I’m working with LangChain and LangSmith for testing different LLM prompts. Everything was running smoothly until I had to regenerate my OpenAI API key.
I updated the new key in my environment variables file and confirmed it works by testing with OpenAI’s chat completion directly. I also manually updated the key in LangSmith through the playground settings and verified it appears correctly in my organization’s secret management section.
But when I execute the arun_on_dataset method, I get this authentication error:
AuthenticationError: Error code: 401 - {'error': {'message': 'Incorrect API key provided: sk-O6ZSB***************************************TNxS. You can find your API key at https://platform.openai.com/account/api-keys.'
The error shows my old API key prefix, which means something is still referencing the outdated key. My code hasn’t changed and worked fine before the key rotation.
Where else might the old API key be cached or stored that I need to update?

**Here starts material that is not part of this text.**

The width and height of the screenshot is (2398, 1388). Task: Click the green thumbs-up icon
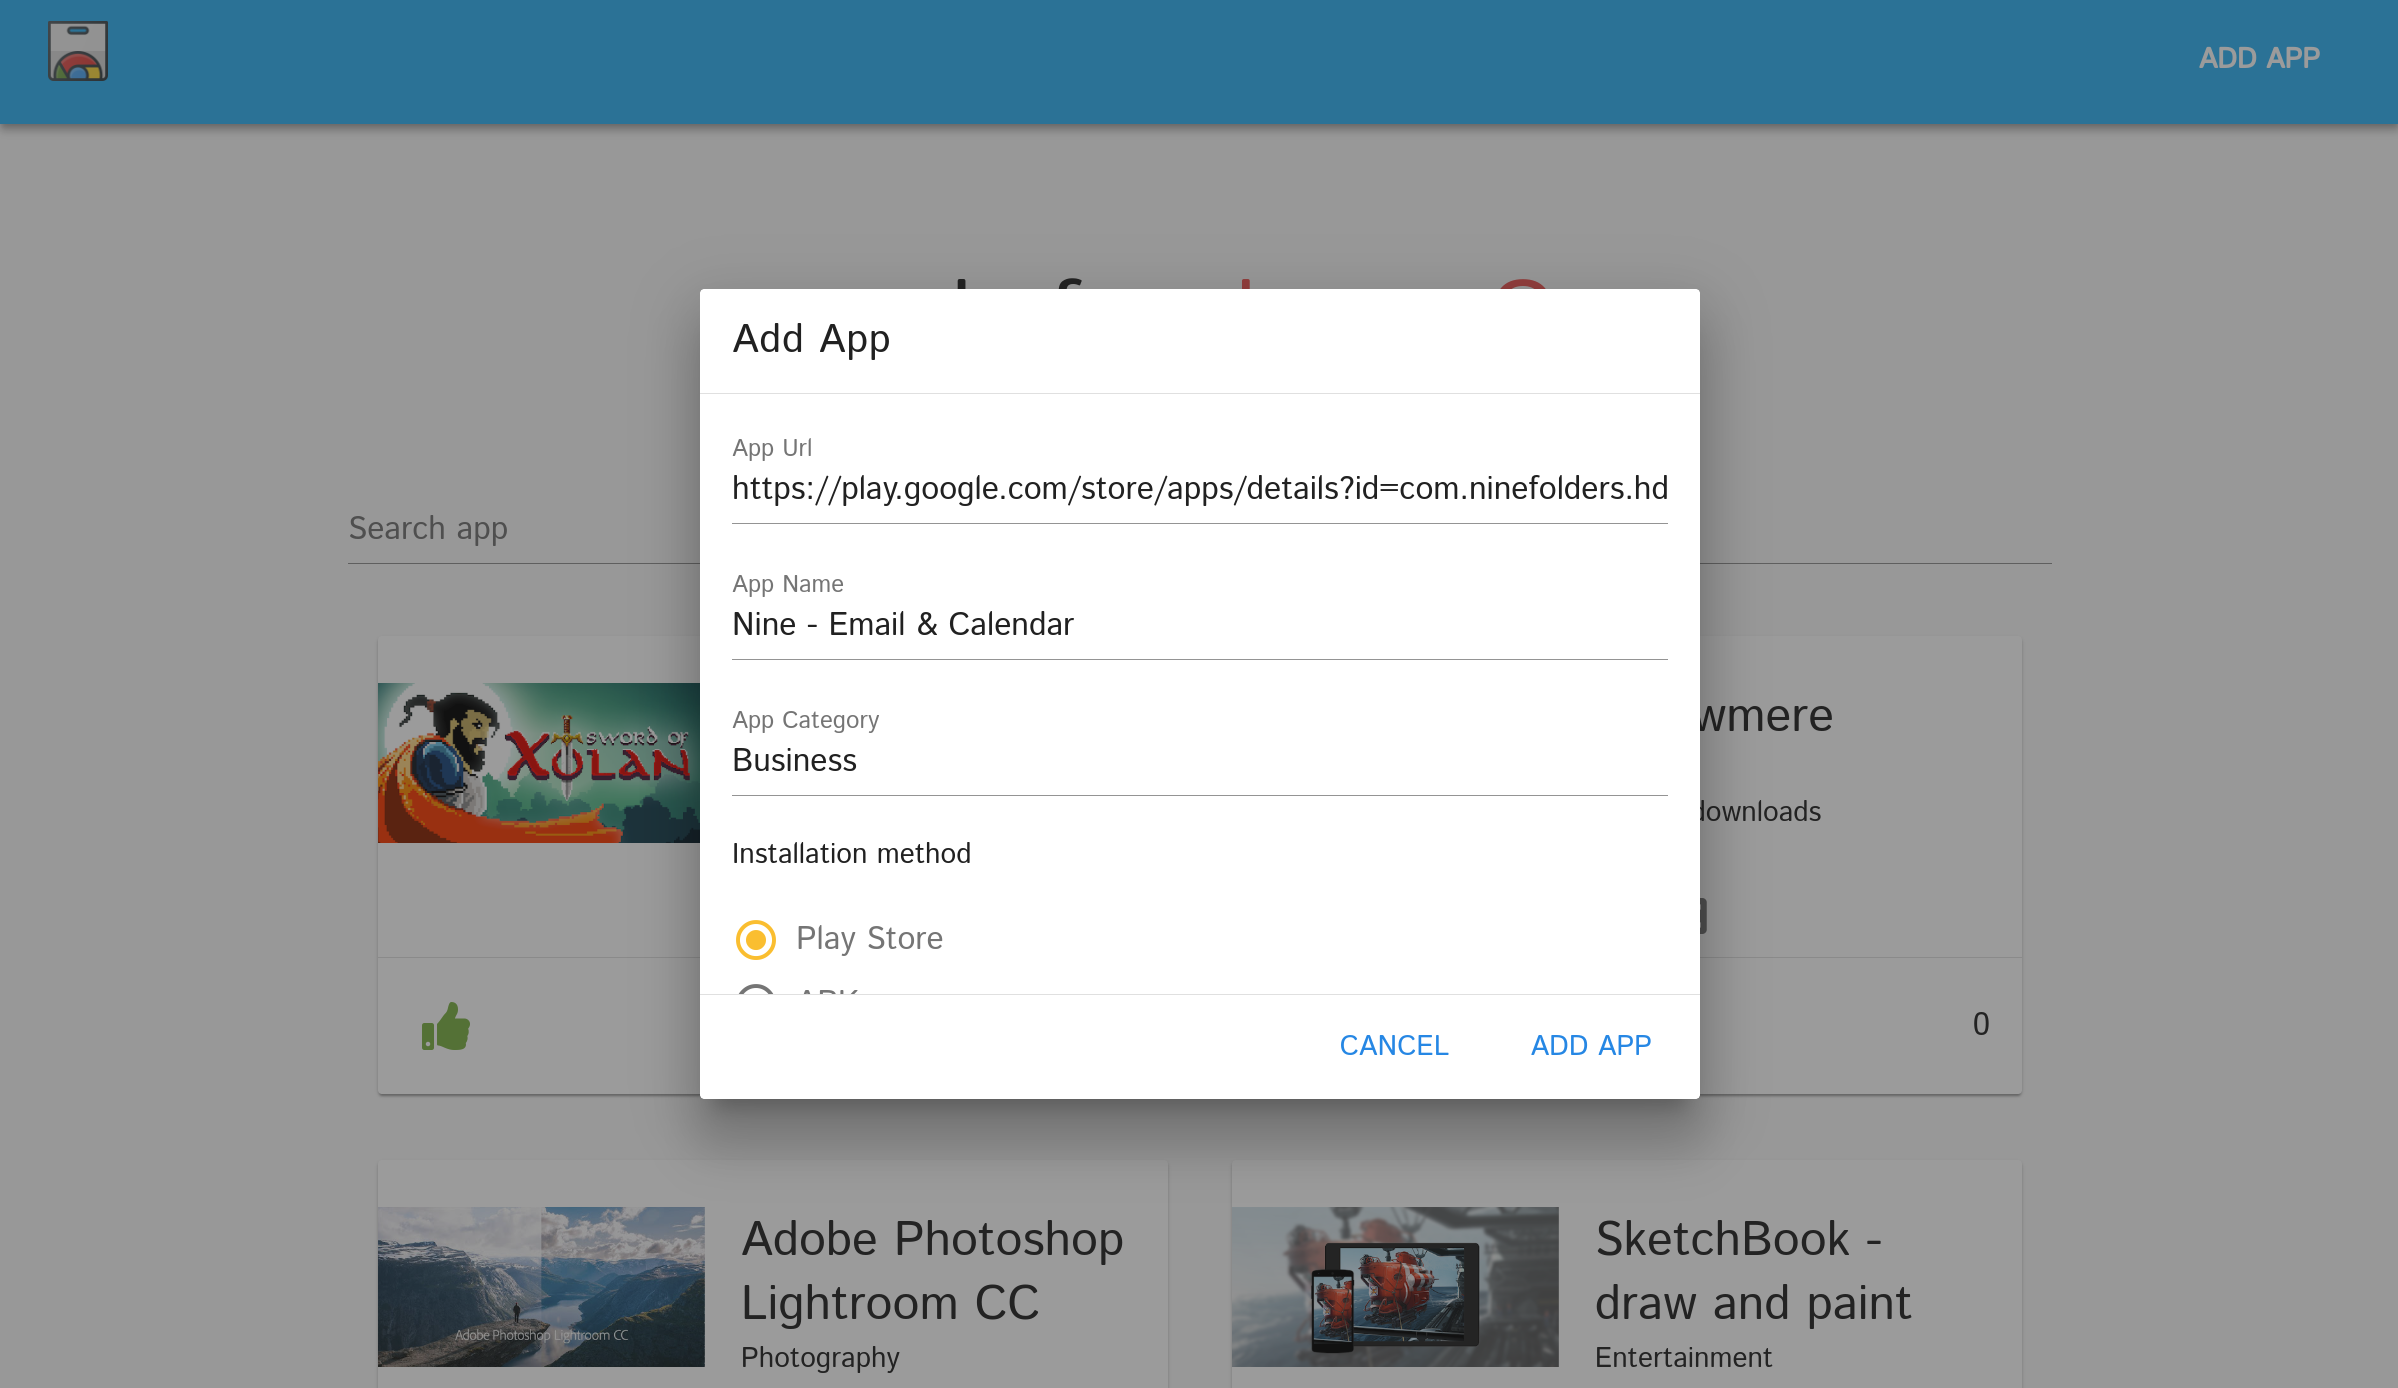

First, search your project files for any hardcoded OpenAI keys. I’ve seen devs accidentally commit API keys directly in code or config files - these’ll override your environment variables every time. Run echo $OPENAI_API_KEY in your terminal to make sure your shell actually picked up the new variable. Sometimes you need to refresh the environment after updating your .env file. Also check if you’re using wrapper libraries or custom API clients - they might be caching the old key or need a restart to pick up changes.
Had the same headache a few months ago with multiple API integrations. The problem? You’re dealing with different systems that all cache credentials their own way.
Skip hunting down every cache location. I built automation that handles all my API key rotations at once. When I update keys, it pushes new credentials to everything - LangSmith, environment configs, project settings, all of it.
It also restarts services and clears caches automatically. No more detective work when old key prefixes show up in errors.
Quick fix: check for Docker containers or background services still running with the old key. But seriously, proper key rotation automation saves massive time.
I use Latenode for this workflow automation. Connects to different APIs and handles credential updates across platforms. Way better than manually updating keys in 5 places every time.
Check your LangSmith project settings specifically. The playground settings are separate from where arun_on_dataset actually pulls its keys.
I hit this exact issue last year when rotating keys. LangSmith stores API keys in multiple places and project settings don’t always sync with playground updates.
Go to your project dashboard, click the settings gear for that specific project, and update the OpenAI key there. Evaluation methods like arun_on_dataset read from project configs, not playground settings.
Also check for .langchain or .langsmith config files in your home directory. These hidden files can override everything and are easy to miss.
Restart your Python process after making changes. The LangChain client sometimes caches the initial key it loaded.
Same thing happened to me. LangSmith was caching the old key even after I updated it in playground settings. The evaluation runs kept using the cached version. I fixed it by logging out completely, clearing browser cache, then logging back in. Also restart any Jupyter kernels you’ve got running - they might still have the old key in memory. That key prefix in your error message is a dead giveaway that something’s still holding the old credentials.
ya, I had the same problem b4. just make sure any scripts or services that use the key are also restarted or refreshed. sometimes, they keep the old key in memory or a cache. gl!